McKay Hall, which opened in 1959 as a two-story, men’s only residence hall, is set on the banks of the Hillsborough River with outstanding views of downtown Tampa. All of the interior finishes, bathrooms, bathroom fixtures, windows, ceilings, doors, plumbing, mechanical/electrical systems, roofing and flooring were replaced. McKay Hall, which houses approximately 185 students, was the last residence hall on UT’s campus with one wing of communal showers, and those now feature suite-style, private accommodations.

However, the most visible improvement was constructing an enhanced, defined front entrance that leads into a new student community room with conference and study areas, offices for residence assistants, new restrooms and an upgraded common room. The common room provides residents a comfortable relaxation and socializing area, with recreational games, group study and conversation areas, offices, new furniture, a renovated kitchen, televisions and portals for charging and using devices. The views toward the river and downtown have also been opened up with increased use of glass. “These renovations put McKay Hall on the same level as other UT residence halls,” said UT President Ronald Vaughn. “Along with McKay’s historic nature, its central location, its view of and proximity to the river, this makeover will make it a desirable living location and improve the learning environment.”

A Model Space

Finally, on Sept. 3, UT opened its Innovation and Collaboration Building (ICB) after starting construction in November 2013. The ICB most notably features the state-of-the-art John P. Lowth Entrepreneurship Center and high tech cybersecurity labs.
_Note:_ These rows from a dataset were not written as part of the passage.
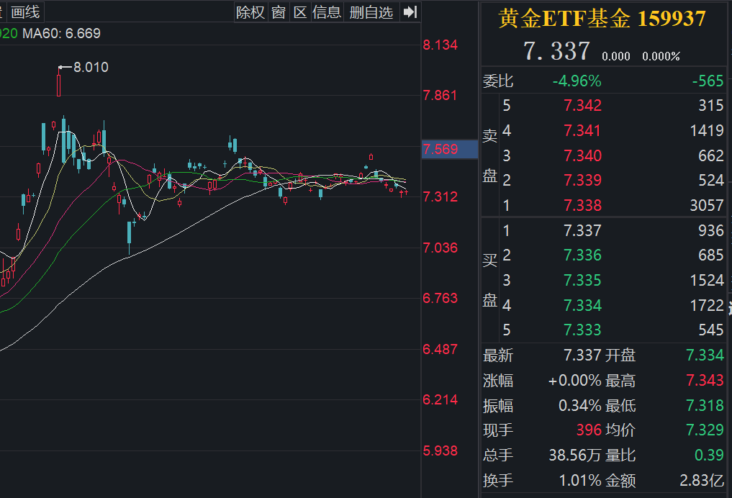Click the 区 zone selection icon
This screenshot has width=732, height=498.
[299, 12]
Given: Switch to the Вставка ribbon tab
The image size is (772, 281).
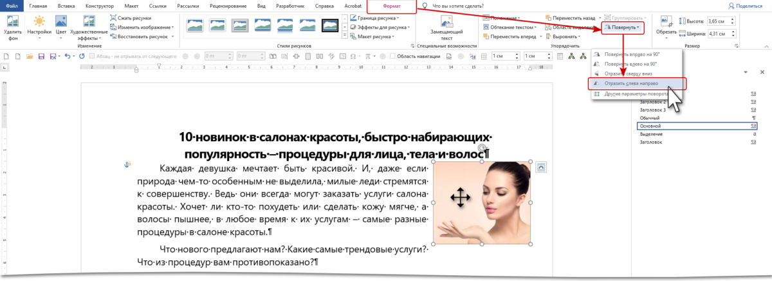Looking at the screenshot, I should coord(65,6).
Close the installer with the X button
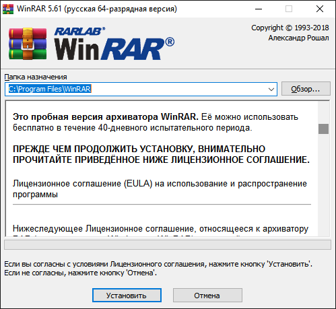Image resolution: width=336 pixels, height=309 pixels. 320,9
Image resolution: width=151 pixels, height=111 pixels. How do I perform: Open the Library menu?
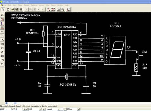tap(41, 5)
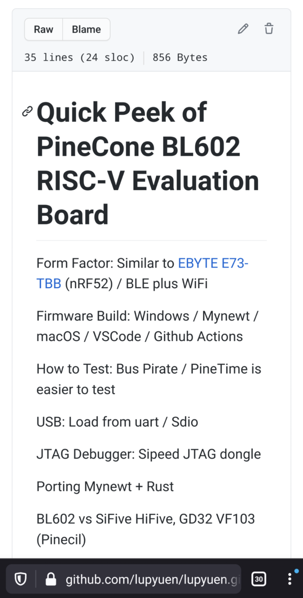Open the browser three-dot menu

click(290, 579)
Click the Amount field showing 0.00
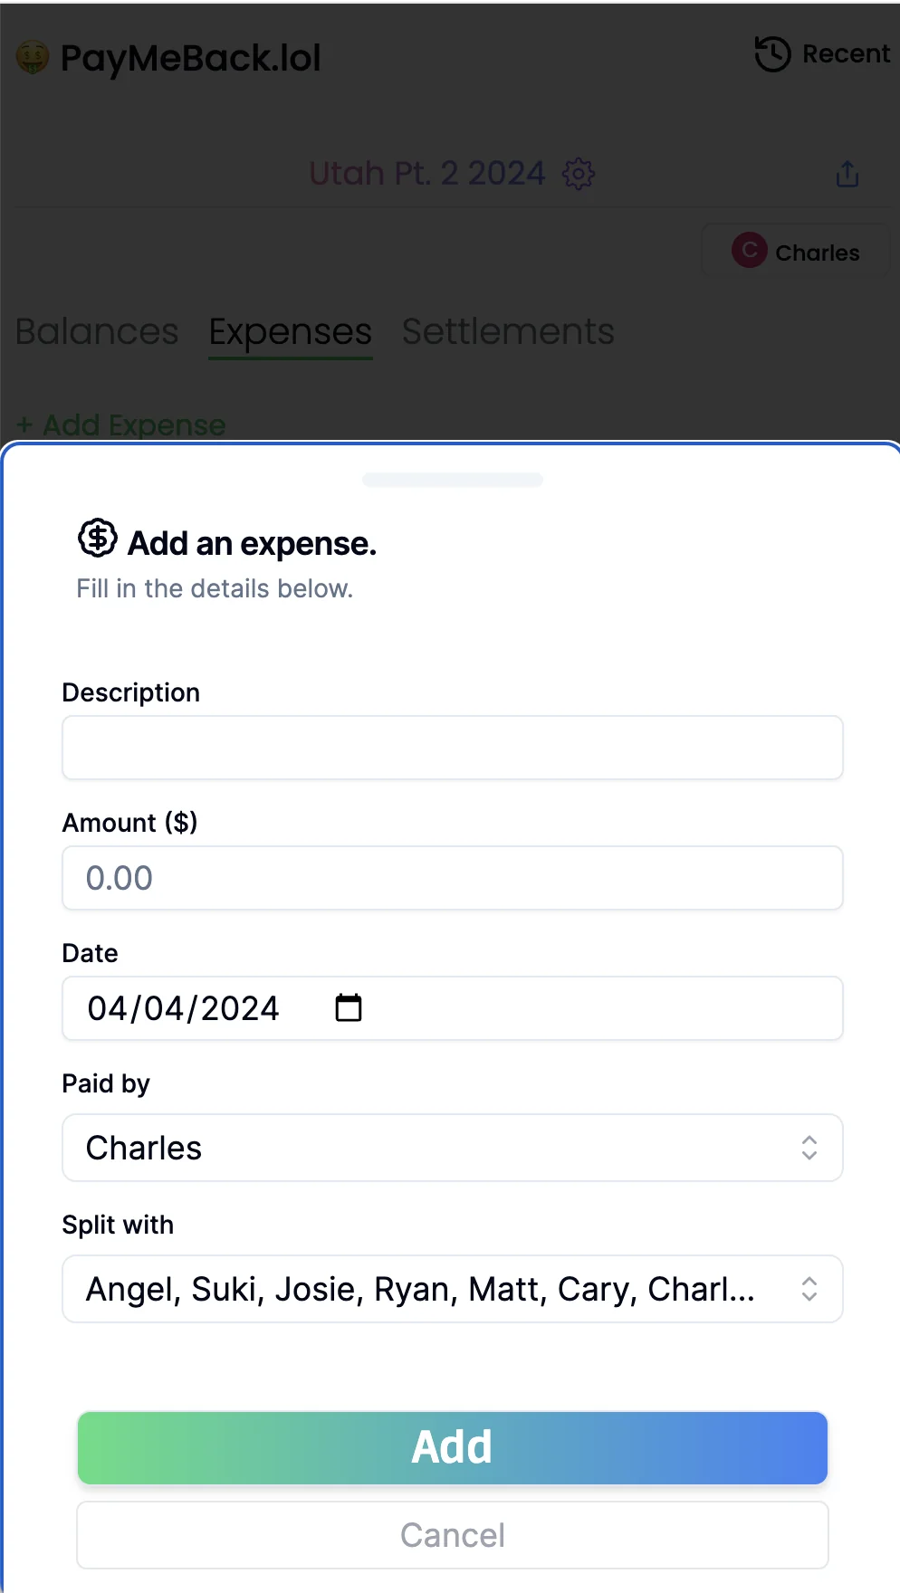Viewport: 900px width, 1593px height. (452, 877)
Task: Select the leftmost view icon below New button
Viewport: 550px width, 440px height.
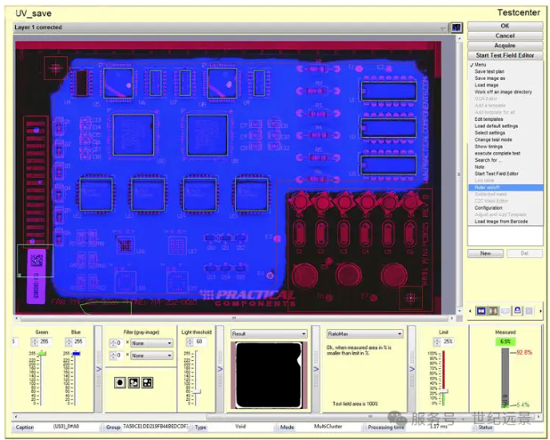Action: click(x=479, y=310)
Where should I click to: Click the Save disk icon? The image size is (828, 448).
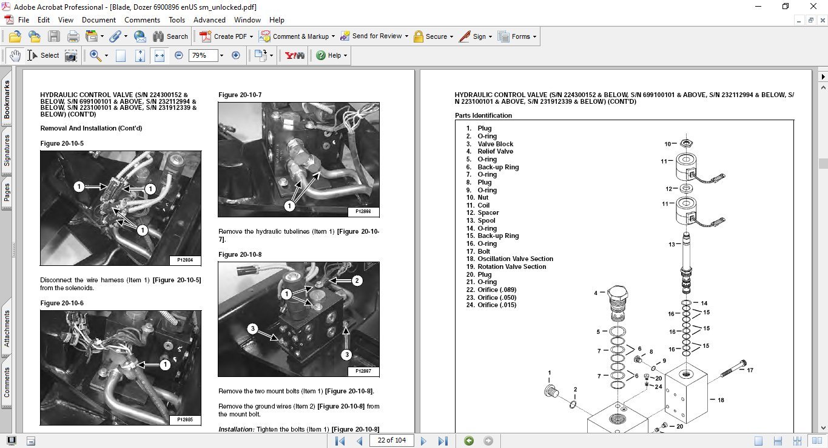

But it also includes campus safety offices, innovative classrooms, study spaces, faculty offices, a Starbucks store and four floors of parking. In fact, a student theoretically could park, enjoy a cup of coffee, meet with a study group, go to class, visit a professor and attend an executive business seminar on entrepreneurship–all without leaving the ICB.

The Entrepreneurship Center is of particular note, as it was designed to be a model entrepreneurship space in incorporating state-of- the-art design elements to enhance creativity, inquiry, inspection and innovative thinking and learning. The space encourages crossing of domains, field experience and experimentation, and allows UT to carve out a unique educational niche and better serve both the Tampa Bay region and UT’s entrepreneurially minded students. “It’s a holistic learning environment,” said UT President Ronald Vaughn. “It’s a special and unique environment built to foster creativity and imagination and to allow students to change the pace and contemplate, discuss, develop and launch entrepreneurial business ideas.”
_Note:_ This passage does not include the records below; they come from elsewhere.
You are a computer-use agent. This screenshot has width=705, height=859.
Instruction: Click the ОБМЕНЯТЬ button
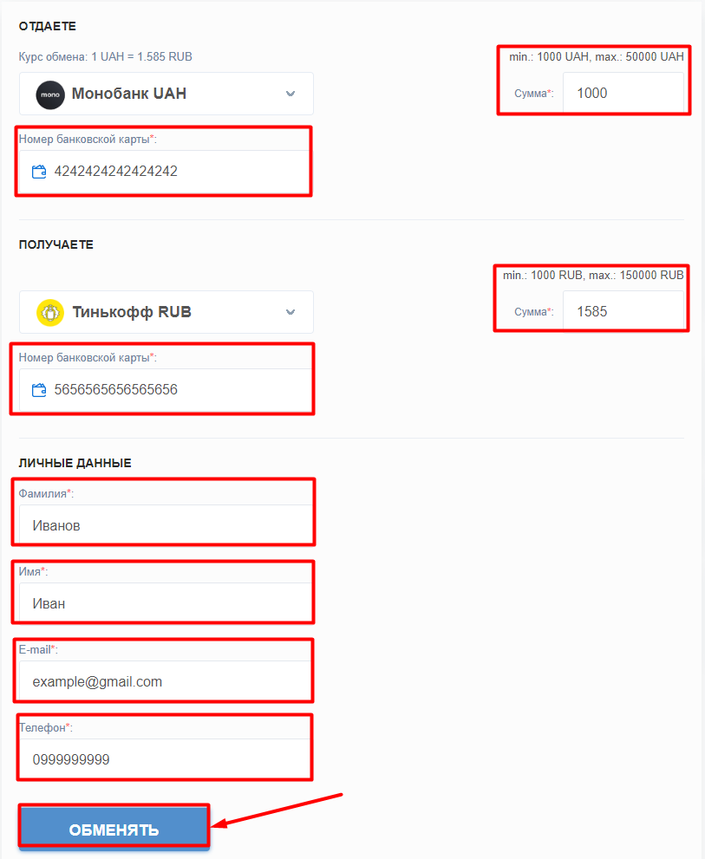click(114, 829)
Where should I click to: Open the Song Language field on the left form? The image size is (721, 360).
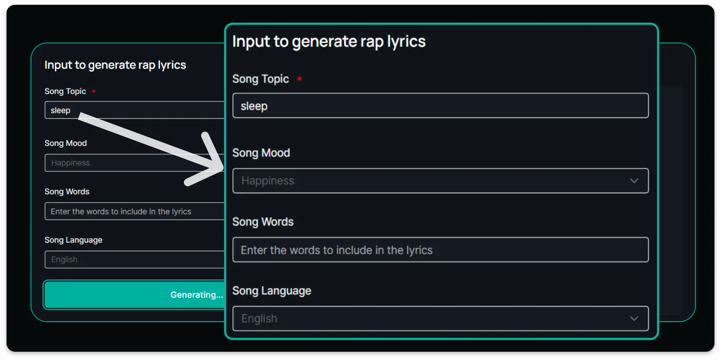tap(131, 259)
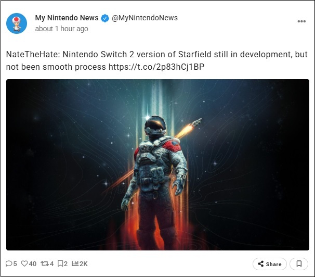Click the bookmark count icon beside 2
The image size is (315, 277).
click(60, 264)
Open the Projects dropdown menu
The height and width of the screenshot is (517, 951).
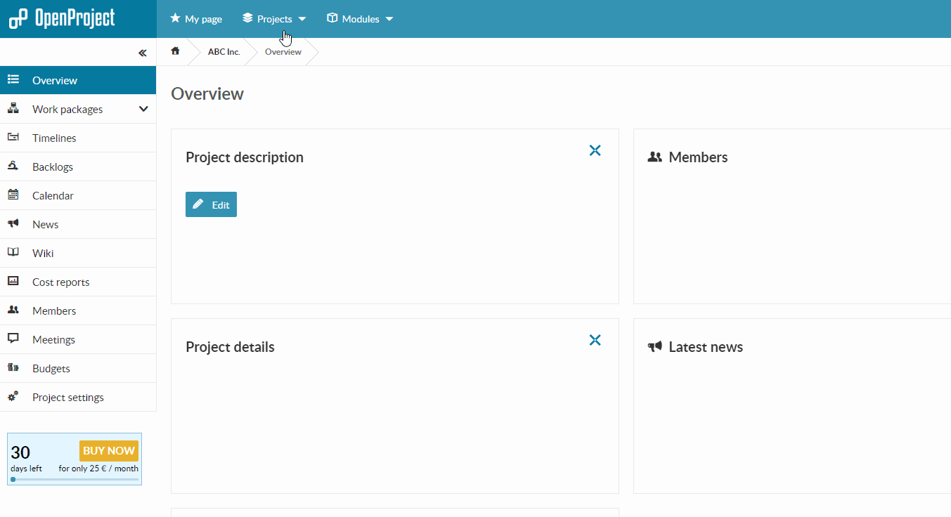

The ICB adds a total of 511 classroom seats for students, 31 faculty offices, 386 parking spaces and 10 student gathering areas. The three academic and administrative floors add 65,000 square feet, plus approximately 148,000 square feet of parking, for a total of 213,000 square feet. The eight-story ICB has also been designed and constructed to be a candidate for LEED certification.

About the Author
Eric Cárdenas is the director of public information and publications at The University of Tampa, overseeing university branding and messaging; he’s also responsible for increasing awareness of the university amongst university stakeholders and the public.